WHAT THE TASK REQUIRES> Please write out every line of the records below again, requests included, raising each number in the answer coordinates by 62. Leave the pictures out.

---

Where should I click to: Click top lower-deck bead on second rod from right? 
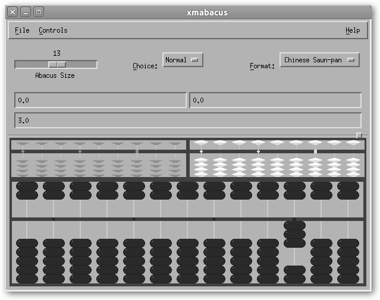321,243
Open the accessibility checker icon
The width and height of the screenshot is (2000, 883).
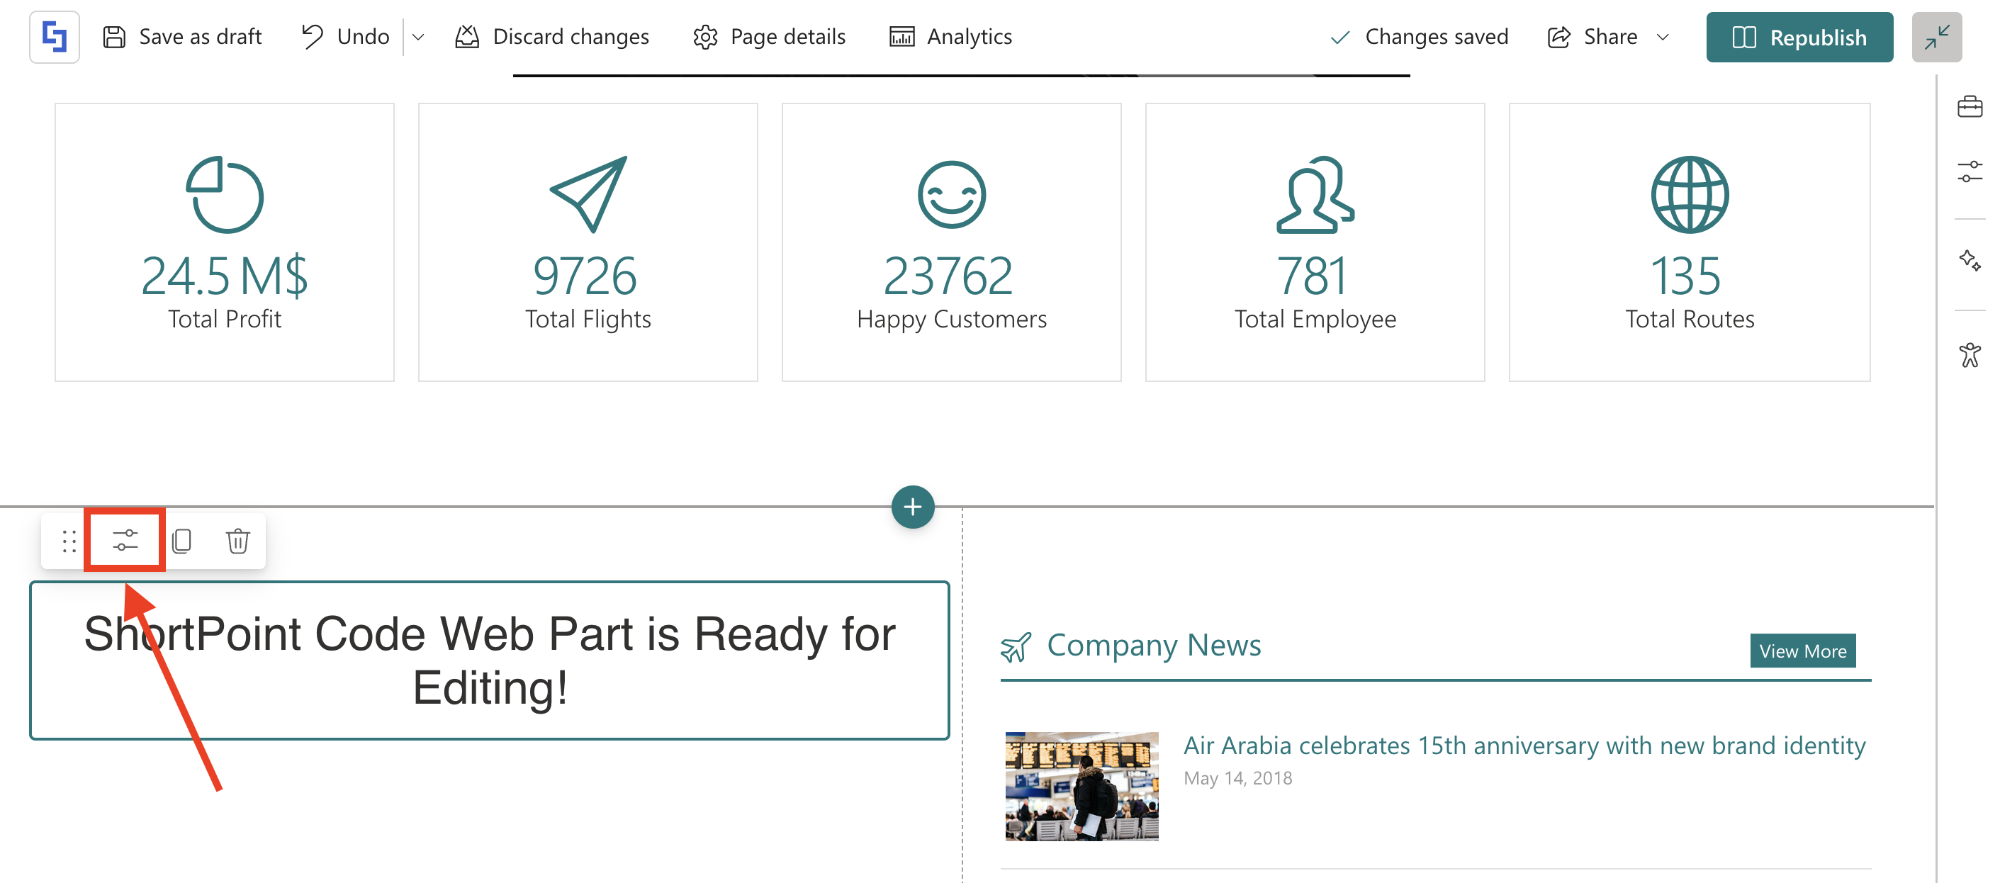coord(1970,355)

---

TASK OUTPUT>
Where should I click to: Click top lower-deck bead on second rod from right? 
383,305
Open the accessibility checker icon
The width and height of the screenshot is (2000, 883).
coord(2032,417)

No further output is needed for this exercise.